Activity:
With any pictures left out, restate word for word the lines in the listing below from the one holding "Viewport: 800px width, 578px" through the last.

Data:
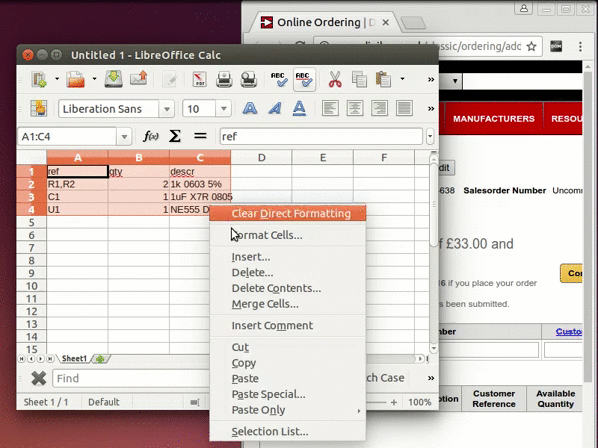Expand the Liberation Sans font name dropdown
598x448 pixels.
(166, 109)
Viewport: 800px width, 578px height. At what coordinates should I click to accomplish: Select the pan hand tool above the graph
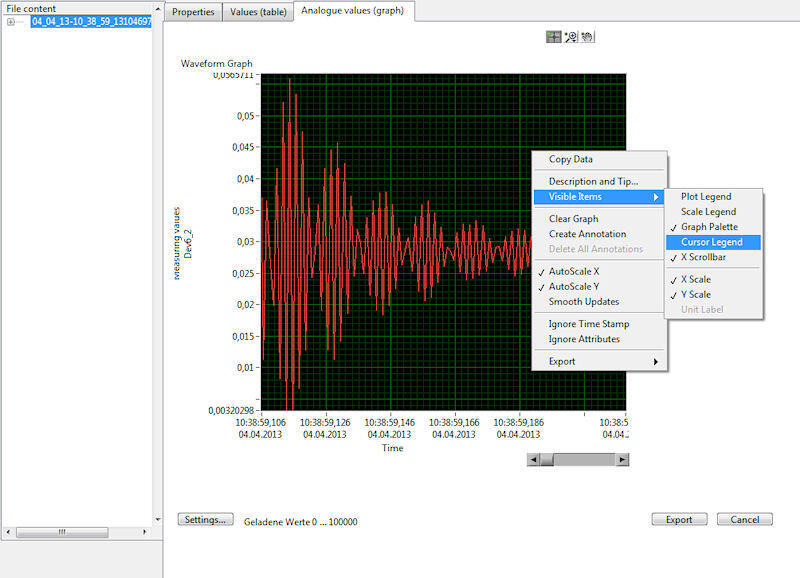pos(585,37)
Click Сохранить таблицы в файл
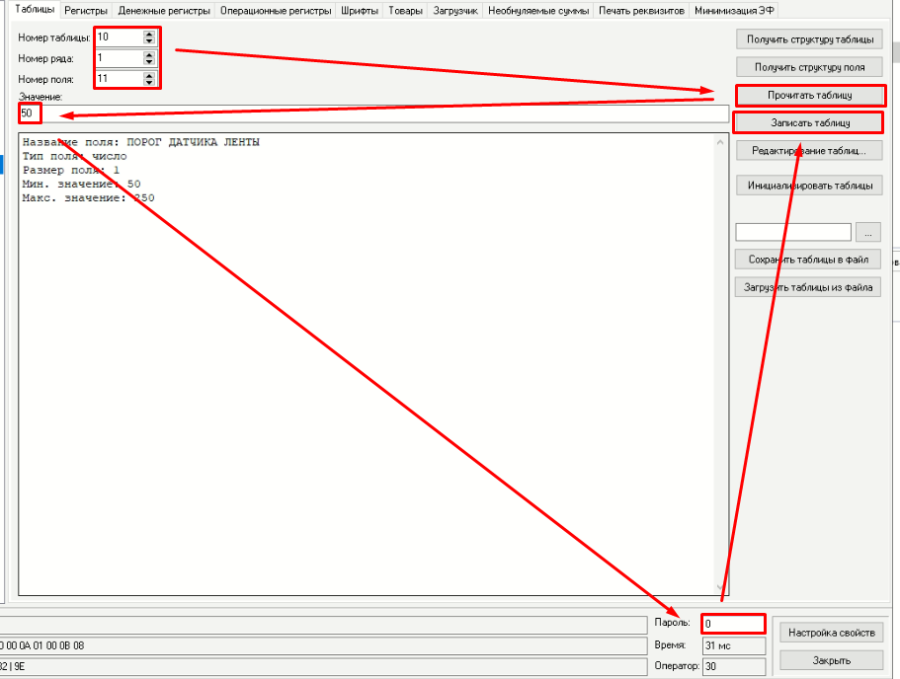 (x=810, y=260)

Exercise response:
Viewport: 800px width, 578px height. At what coordinates should I click to accomplish: Select the pan hand tool above the graph
pos(585,37)
Click Сохранить таблицы в файл
 (x=810, y=260)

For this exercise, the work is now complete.